How a simple prompting trick called Verbalized Sampling overcomes the “Typicality Bias” that makes LLMs predictable.
- The Root Cause: Research identifies “Typicality Bias”—a cognitive psychological tendency where human annotators consistently favor familiar, conventional text—as the primary driver behind mode collapse in aligned Large Language Models (LLMs), rather than just algorithmic flaws.
- The Solution: A novel, training-free strategy called Verbalized Sampling (VS) prompts models to explicitly generate a probability distribution over multiple responses, effectively bypassing the restrictive filter of post-training alignment.
- The Impact: VS significantly restores model diversity (by 1.6–2.1× in creative writing) and enhances performance across dialogue and synthetic data tasks, with the strongest benefits observed in the most capable models.

In the race to build safer and more helpful artificial intelligence, developers rely heavily on post-training alignment. This process fine-tunes Large Language Models (LLMs) based on human feedback to ensure they behave politely and accurately. However, this safety comes at a steep price: Mode Collapse.
Mode collapse occurs when an AI, despite having seen the vast breadth of human literature during pre-training, begins to output a narrow, repetitive range of responses. Until recently, researchers believed this was largely an algorithmic failure—a bug in the math of reinforcement learning. However, new findings suggest the problem isn’t just in the code; it is in the mirror. The issue stems from a fundamental property of the human mind known as Typicality Bias.

The Psychology of “Boring” AI
When human annotators are asked to rate AI responses during training, they unconsciously follow a pattern established in cognitive psychology: we prefer what we know. Humans have a systematic tendency to favor conventional, familiar, and “typical” responses over novel or complex ones.
When we train models on this data, we aren’t just teaching them to be safe; we are teaching them to be average. We effectively lobotomize the model’s creativity, forcing it to suppress the diverse distribution it learned during pre-training in favor of the narrow band of “safe” answers that humans tend to click “Like” on. This data-level driver creates a feedback loop where the model becomes increasingly confident in producing generic text, leading to the homogeneous outputs users often complain about.

Enter Verbalized Sampling (VS)
To combat this, researchers have introduced a surprisingly simple, training-free remedy called Verbalized Sampling (VS). Rather than retraining the model or changing the underlying alignment algorithms, VS changes how we ask the model to think.
Standard prompting asks the model for the single “best” answer, which triggers the aligned, typicality-biased response. Verbalized Sampling, however, leverages the model’s hidden statistical knowledge.

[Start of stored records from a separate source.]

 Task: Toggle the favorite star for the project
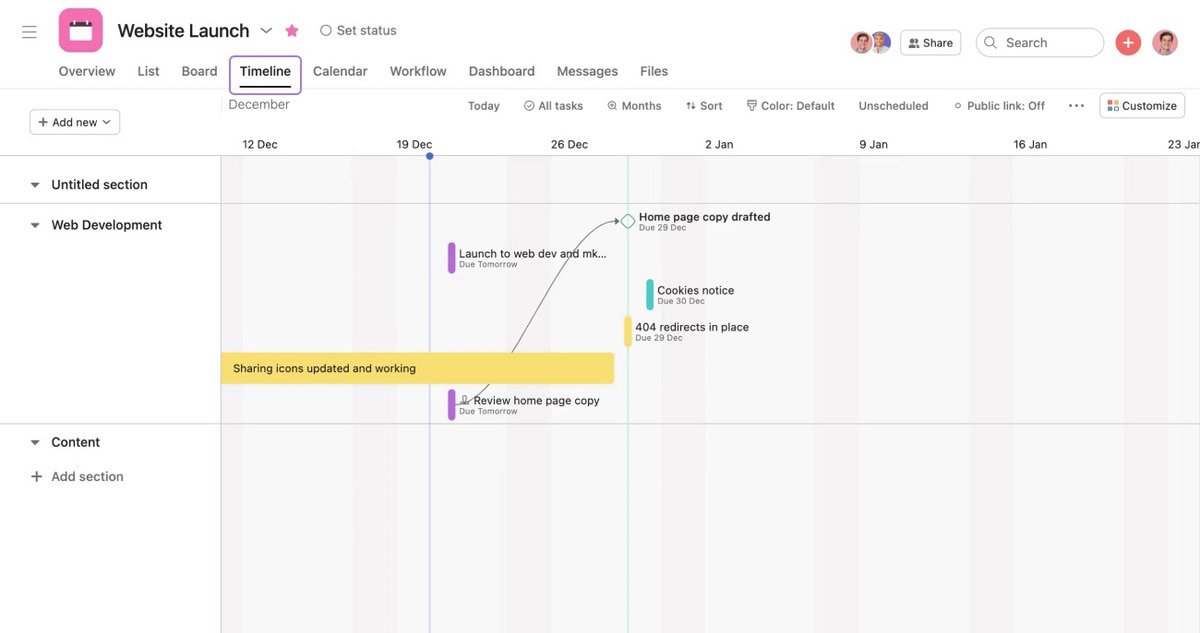pos(292,31)
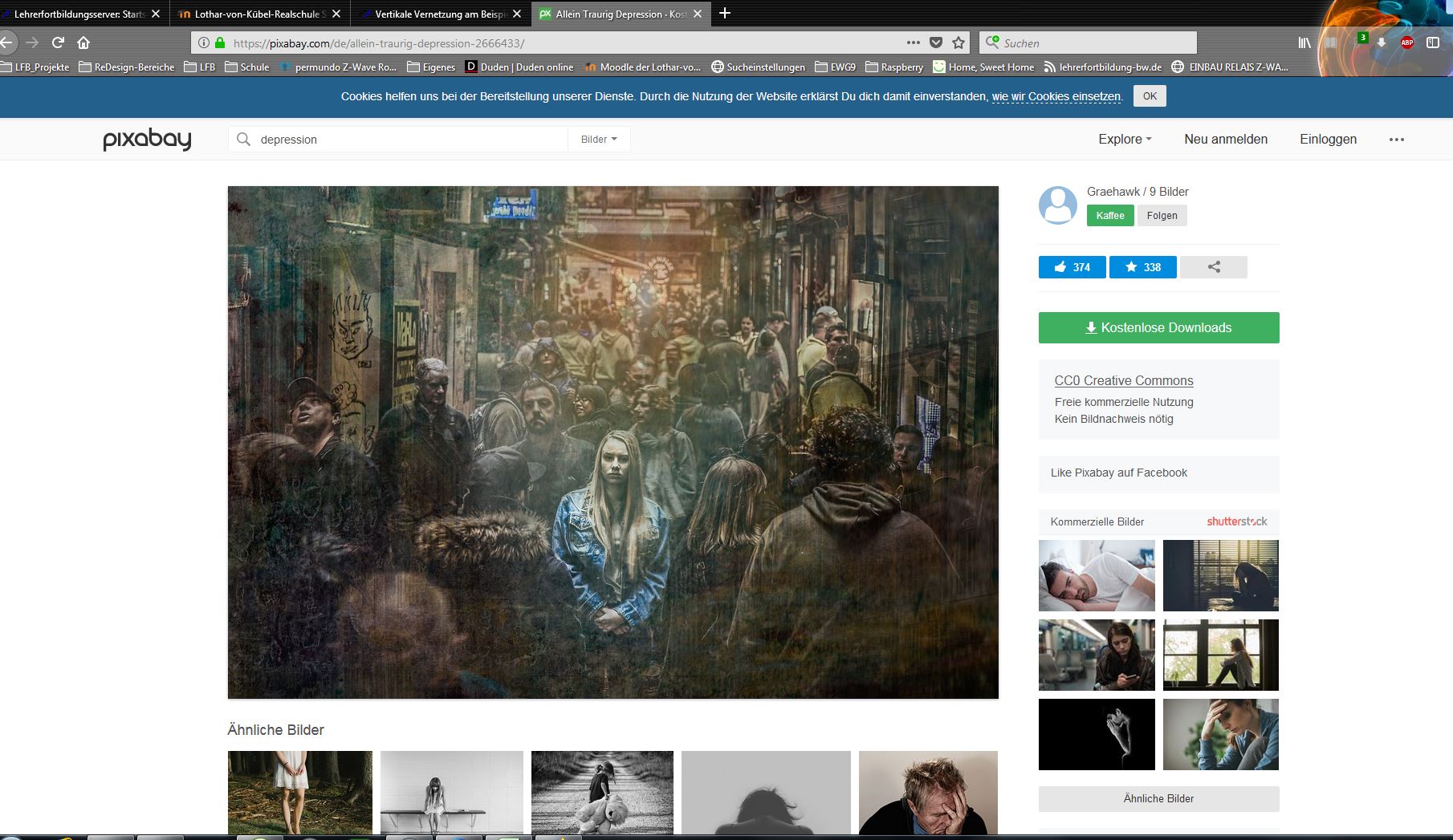Open the CC0 Creative Commons link
Screen dimensions: 1453x840
1124,380
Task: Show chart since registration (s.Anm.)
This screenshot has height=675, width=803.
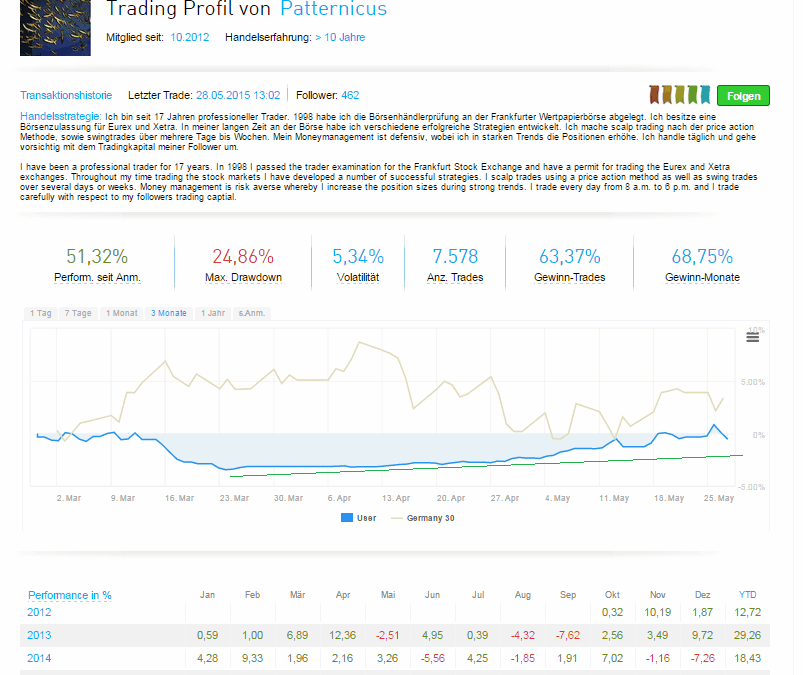Action: click(x=251, y=313)
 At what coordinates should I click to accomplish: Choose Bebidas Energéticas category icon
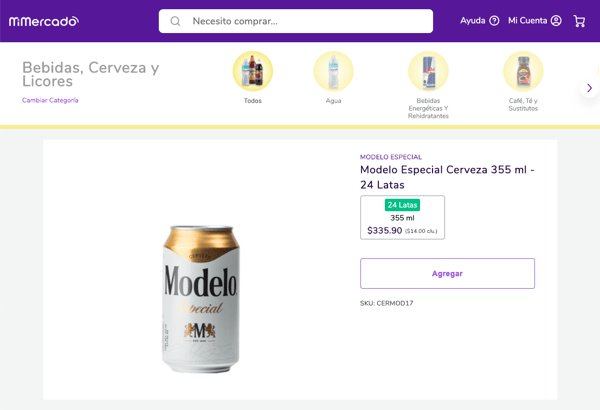pos(428,71)
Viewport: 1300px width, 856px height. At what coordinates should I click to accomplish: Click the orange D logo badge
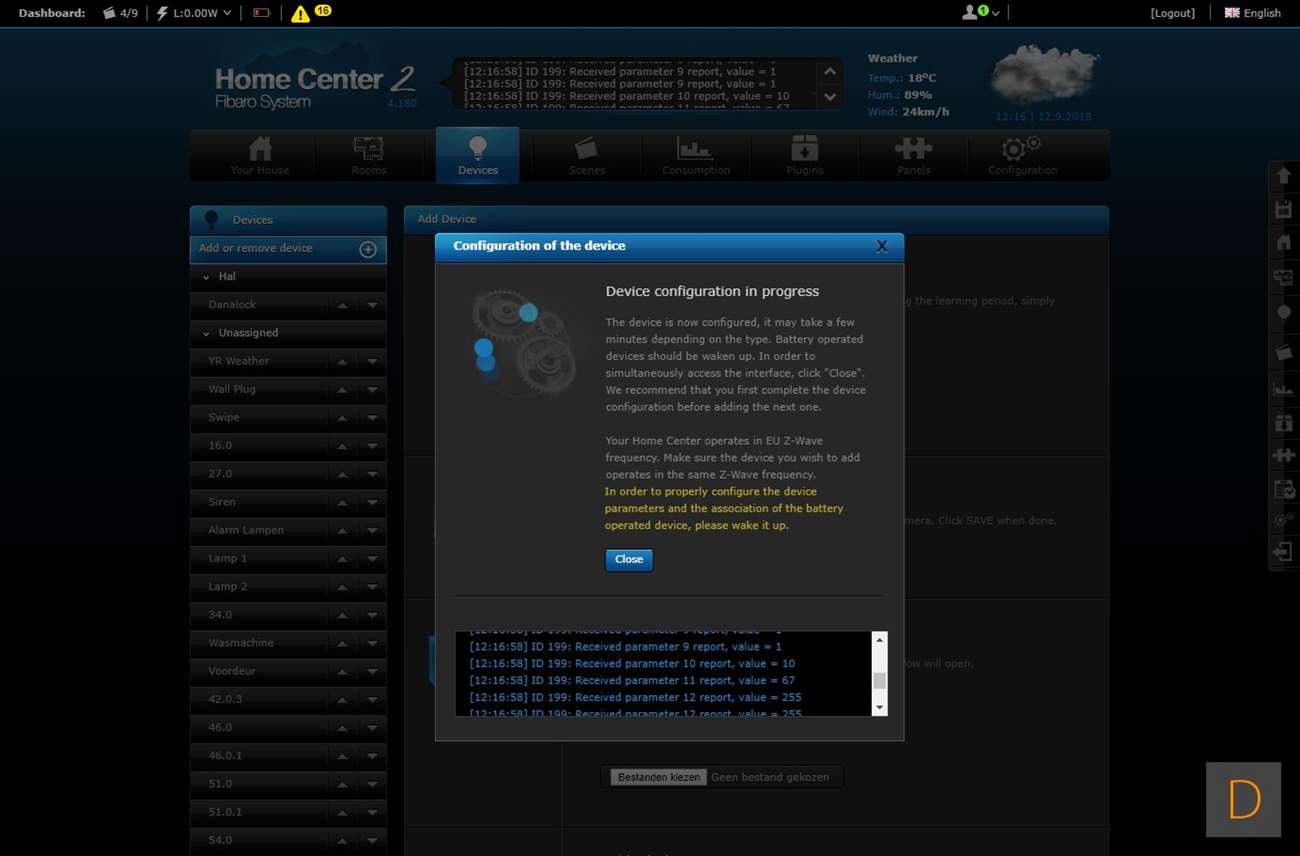(1243, 799)
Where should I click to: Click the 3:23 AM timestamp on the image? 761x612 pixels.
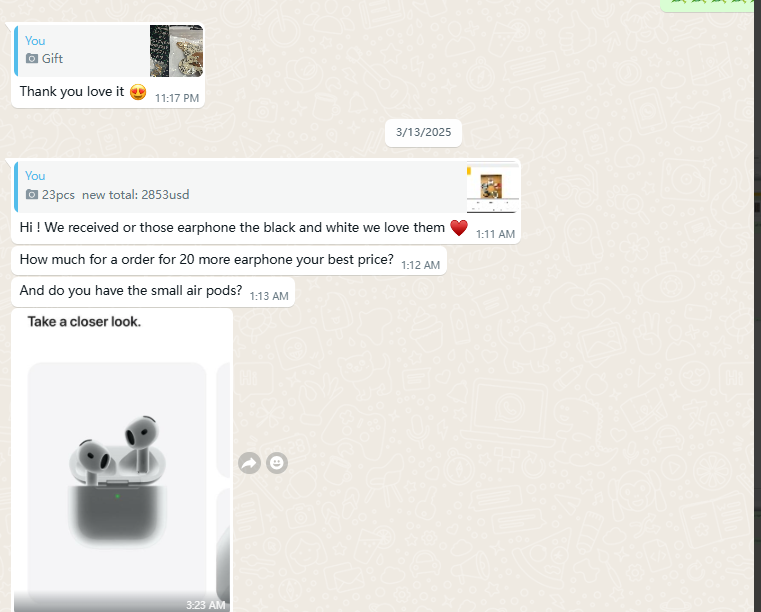[x=206, y=605]
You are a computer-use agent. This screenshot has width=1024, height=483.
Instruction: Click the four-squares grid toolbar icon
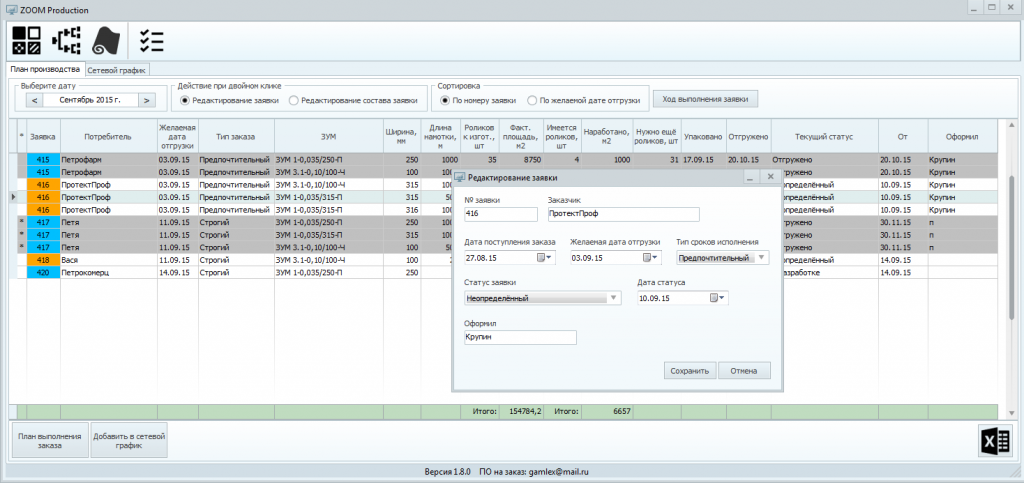click(26, 40)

It prompts the model to verbalize a probability distribution over a set of possible outcomes.
Example of a VS Prompt: “Generate 5 jokes about coffee and their corresponding probabilities.”
By asking the model to list options and assign probabilities, VS forces the LLM to reach back into its pre-trained “subconscious.” It brings the diverse, low-probability (but often highly creative) options back to the surface, bypassing the rigid filter imposed by human preference tuning.

Unlocking Potential Without Sacrificing Safety
The results of this method are stark. Comprehensive experiments demonstrate that Verbalized Sampling acts as a key to unlock pre-trained generative diversity. In creative writing tasks—such as composing poems, stories, and jokes—VS increased diversity by 1.6 to 2.1 times compared to direct prompting.
Crucially, this explosion in creativity does not come at the expense of utility. The method was tested across various domains, including:
- Dialogue Simulation: Creating more realistic and varied conversational agents.
- Open-Ended QA: Providing richer answers to complex questions.
- Synthetic Data Generation: Creating diverse datasets for training other models.
In all cases, the models maintained their factual accuracy and safety standards. The method effectively separates the “safety” of alignment from the “boredom” of typicality bias.

The “Smarter Model” Effect
Perhaps the most intriguing finding is an emergent trend regarding model capability. The study observed that more capable models benefit more from Verbalized Sampling.
Because stronger models have a better grasp of probability and a richer pre-trained knowledge base, they are more adept at verbalizing these distributions when prompted. This suggests that as LLMs continue to grow in power, techniques like VS will become even more effective, serving as a practical, inference-time switch to toggle between “safe and predictable” and “diverse and creative.”
By diagnosing mode collapse as a data-centric issue rooted in human psychology, we can stop fighting the algorithm and start working with the model’s inherent probability distributions. Verbalized Sampling offers a lightweight, powerful way to ensure that the future of AI remains not just safe, but surprisingly creative.